§ Exercise directions:
Please swap "Download" for "Save" in the lines between the one holding "Screen dimensions: 1059x517" and the one holding "coord(865,755)", inclusive, and return only those lines with everything else left as it is.

- - -

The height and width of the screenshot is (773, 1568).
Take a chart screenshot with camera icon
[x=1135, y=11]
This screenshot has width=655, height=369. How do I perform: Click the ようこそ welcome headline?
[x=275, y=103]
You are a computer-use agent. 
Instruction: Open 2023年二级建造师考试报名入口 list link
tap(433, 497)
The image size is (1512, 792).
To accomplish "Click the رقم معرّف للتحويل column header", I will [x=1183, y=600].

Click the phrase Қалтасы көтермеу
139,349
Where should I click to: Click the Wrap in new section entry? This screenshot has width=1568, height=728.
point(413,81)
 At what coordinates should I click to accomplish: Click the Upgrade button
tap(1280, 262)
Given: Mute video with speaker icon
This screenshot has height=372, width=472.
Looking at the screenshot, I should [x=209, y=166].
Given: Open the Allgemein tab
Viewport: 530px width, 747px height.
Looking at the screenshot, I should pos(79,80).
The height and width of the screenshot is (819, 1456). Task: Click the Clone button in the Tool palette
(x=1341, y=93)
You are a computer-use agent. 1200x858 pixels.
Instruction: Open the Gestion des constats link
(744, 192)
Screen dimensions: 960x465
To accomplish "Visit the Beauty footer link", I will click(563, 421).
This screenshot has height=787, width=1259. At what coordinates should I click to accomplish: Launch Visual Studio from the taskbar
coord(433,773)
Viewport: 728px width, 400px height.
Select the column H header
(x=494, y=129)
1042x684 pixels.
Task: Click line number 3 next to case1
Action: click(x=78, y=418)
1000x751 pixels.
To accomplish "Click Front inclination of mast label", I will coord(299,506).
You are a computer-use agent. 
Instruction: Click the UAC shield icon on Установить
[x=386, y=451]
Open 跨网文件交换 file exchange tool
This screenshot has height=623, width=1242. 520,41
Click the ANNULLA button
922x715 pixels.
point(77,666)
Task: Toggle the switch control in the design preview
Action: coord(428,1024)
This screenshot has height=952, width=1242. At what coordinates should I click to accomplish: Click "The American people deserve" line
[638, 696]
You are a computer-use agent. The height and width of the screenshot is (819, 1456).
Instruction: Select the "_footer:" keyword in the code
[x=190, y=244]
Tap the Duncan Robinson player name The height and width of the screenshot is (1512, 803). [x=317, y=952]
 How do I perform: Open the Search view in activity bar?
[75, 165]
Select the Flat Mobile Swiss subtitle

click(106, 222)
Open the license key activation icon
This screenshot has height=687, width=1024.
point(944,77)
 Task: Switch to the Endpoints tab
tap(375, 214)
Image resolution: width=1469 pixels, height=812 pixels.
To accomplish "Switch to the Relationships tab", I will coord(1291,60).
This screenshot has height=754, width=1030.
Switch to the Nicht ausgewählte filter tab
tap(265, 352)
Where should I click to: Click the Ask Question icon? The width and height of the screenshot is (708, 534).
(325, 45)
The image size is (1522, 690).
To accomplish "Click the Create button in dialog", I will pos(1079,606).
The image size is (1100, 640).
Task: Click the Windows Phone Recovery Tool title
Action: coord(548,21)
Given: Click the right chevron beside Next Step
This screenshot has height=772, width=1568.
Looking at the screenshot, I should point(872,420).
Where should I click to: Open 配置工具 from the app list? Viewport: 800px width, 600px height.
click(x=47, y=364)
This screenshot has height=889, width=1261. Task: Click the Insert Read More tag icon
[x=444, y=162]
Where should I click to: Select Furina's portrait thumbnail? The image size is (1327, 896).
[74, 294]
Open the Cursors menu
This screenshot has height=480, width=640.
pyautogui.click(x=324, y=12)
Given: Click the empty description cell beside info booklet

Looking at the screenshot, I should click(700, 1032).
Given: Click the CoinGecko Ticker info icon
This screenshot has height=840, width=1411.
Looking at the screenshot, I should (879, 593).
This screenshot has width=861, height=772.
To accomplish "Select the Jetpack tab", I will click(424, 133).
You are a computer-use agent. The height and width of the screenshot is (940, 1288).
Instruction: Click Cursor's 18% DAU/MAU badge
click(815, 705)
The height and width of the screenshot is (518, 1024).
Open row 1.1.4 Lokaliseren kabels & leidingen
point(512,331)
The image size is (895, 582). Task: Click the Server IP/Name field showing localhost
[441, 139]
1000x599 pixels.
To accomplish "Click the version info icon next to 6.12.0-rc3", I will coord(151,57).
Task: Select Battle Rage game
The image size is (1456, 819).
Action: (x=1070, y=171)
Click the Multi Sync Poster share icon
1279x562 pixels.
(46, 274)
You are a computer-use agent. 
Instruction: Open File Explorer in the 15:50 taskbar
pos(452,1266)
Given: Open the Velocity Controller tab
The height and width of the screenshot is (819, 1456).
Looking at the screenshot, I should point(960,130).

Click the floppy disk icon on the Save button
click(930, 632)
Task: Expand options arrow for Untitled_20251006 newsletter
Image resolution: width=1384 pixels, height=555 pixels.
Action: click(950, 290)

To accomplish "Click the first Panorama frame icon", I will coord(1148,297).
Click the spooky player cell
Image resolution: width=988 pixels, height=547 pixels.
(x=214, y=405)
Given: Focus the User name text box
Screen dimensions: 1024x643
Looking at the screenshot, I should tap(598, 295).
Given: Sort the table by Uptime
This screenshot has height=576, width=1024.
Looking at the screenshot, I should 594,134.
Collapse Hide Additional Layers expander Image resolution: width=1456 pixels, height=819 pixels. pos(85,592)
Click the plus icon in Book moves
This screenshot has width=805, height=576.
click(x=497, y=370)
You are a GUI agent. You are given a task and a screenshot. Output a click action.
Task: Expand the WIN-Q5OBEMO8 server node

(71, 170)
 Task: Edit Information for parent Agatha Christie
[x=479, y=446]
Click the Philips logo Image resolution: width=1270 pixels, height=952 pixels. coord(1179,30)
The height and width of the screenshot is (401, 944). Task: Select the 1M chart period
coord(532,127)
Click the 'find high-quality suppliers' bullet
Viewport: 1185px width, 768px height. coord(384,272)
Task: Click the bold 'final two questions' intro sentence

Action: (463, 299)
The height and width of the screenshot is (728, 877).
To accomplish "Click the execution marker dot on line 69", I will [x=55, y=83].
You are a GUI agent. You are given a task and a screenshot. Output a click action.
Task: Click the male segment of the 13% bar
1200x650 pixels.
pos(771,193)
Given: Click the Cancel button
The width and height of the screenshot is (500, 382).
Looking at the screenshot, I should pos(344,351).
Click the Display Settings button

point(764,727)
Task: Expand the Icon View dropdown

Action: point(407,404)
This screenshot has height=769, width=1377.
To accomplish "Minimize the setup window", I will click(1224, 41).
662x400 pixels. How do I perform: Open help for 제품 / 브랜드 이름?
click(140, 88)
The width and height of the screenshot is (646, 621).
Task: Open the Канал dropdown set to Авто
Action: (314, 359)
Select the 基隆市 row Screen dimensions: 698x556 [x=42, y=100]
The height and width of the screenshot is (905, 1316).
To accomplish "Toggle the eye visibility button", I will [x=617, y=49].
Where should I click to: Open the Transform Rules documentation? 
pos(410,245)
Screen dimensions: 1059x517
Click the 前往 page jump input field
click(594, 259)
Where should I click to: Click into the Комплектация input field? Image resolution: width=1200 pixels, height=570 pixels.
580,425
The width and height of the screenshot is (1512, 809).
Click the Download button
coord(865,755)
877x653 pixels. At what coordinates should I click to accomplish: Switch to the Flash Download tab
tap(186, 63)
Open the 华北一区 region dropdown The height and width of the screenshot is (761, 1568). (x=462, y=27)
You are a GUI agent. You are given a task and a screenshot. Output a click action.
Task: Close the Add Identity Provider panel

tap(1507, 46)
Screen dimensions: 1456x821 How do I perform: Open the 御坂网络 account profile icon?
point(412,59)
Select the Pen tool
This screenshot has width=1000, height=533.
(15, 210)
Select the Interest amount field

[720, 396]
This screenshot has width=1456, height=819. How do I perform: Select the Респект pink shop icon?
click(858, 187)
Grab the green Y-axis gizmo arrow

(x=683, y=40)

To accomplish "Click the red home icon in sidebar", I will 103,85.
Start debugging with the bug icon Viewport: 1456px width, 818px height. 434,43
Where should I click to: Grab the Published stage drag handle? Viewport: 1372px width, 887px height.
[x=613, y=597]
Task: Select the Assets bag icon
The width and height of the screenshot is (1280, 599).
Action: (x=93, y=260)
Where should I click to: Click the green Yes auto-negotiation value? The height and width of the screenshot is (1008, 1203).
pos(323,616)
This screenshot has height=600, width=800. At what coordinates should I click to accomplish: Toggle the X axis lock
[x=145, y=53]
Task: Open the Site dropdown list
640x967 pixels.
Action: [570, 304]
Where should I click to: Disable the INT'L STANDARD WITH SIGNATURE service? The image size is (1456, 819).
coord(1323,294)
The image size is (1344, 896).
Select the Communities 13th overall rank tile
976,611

- - -

§ Response to the exercise:
Screen dimensions: 1059x517
Click the 前往 page jump input field
click(594, 259)
Where should I click to: Click into the Комплектация input field? Image resolution: width=1200 pixels, height=570 pixels.
580,425
The width and height of the screenshot is (1512, 809).
Click the Save button
coord(865,755)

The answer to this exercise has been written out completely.